- Your tasks:
a) In the BYD market report, write out everything from "- A Jan. 1 filing" down to "without sacrificing profitability.", replacing "New Year break" with "holiday break".
b) According to the BYD market report, by what percentage did BYD's December sales fall from a year earlier?

- Excerpted text:

NEW YORK, January 3, 2026, 08:11 ET — Market closed
- BYD (002594.SZ) last closed down 2.04% at 97.72 yuan on Dec. 31.
- A Jan. 1 filing showed 2025 sales rose 7.73%, while December sales fell 18.3% from a year earlier.
- Investors are watching whether overseas growth can offset fierce competition at home when trading resumes.
BYD’s Shenzhen-listed shares last closed down 2.04% at 97.72 yuan on Dec. 31, the final session before mainland markets paused for the New Year break. MarketScreener
That pause matters now because BYD is the marquee name in China’s electric-vehicle boom, and its sales momentum is treated as a read-through on demand and pricing pressure across the sector.
The update also lands as the global EV pecking order shifts, with BYD’s scale putting more attention on whether Chinese brands can keep expanding abroad without sacrificing profitability.

- Provided data:

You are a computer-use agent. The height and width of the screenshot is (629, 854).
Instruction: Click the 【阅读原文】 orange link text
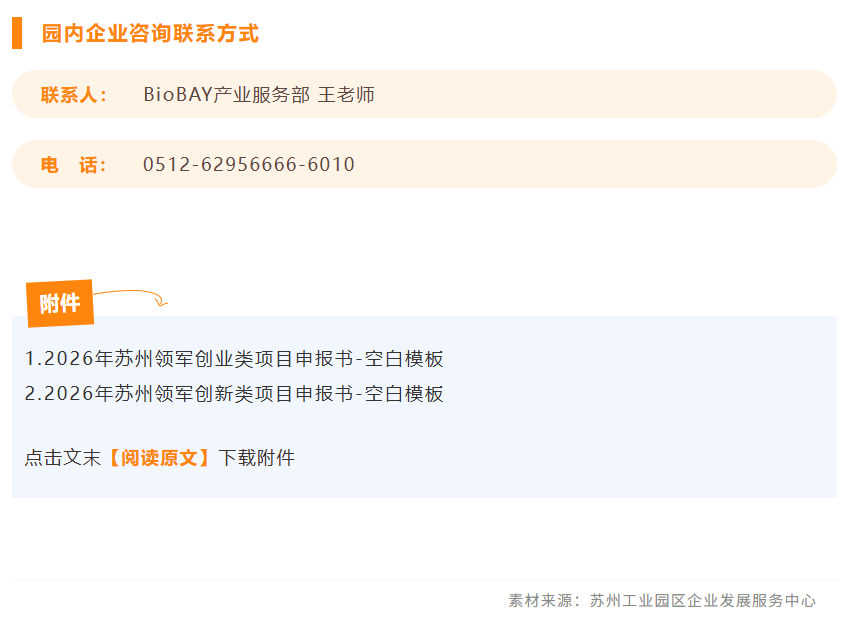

- Solutions by task:
a)
- A Jan. 1 filing showed 2025 sales rose 7.73%, while December sales fell 18.3% from a year earlier.
- Investors are watching whether overseas growth can offset fierce competition at home when trading resumes.
BYD’s Shenzhen-listed shares last closed down 2.04% at 97.72 yuan on Dec. 31, the final session before mainland markets paused for the holiday break. MarketScreener
That pause matters now because BYD is the marquee name in China’s electric-vehicle boom, and its sales momentum is treated as a read-through on demand and pricing pressure across the sector.
The update also lands as the global EV pecking order shifts, with BYD’s scale putting more attention on whether Chinese brands can keep expanding abroad without sacrificing profitability.

b) 18.3%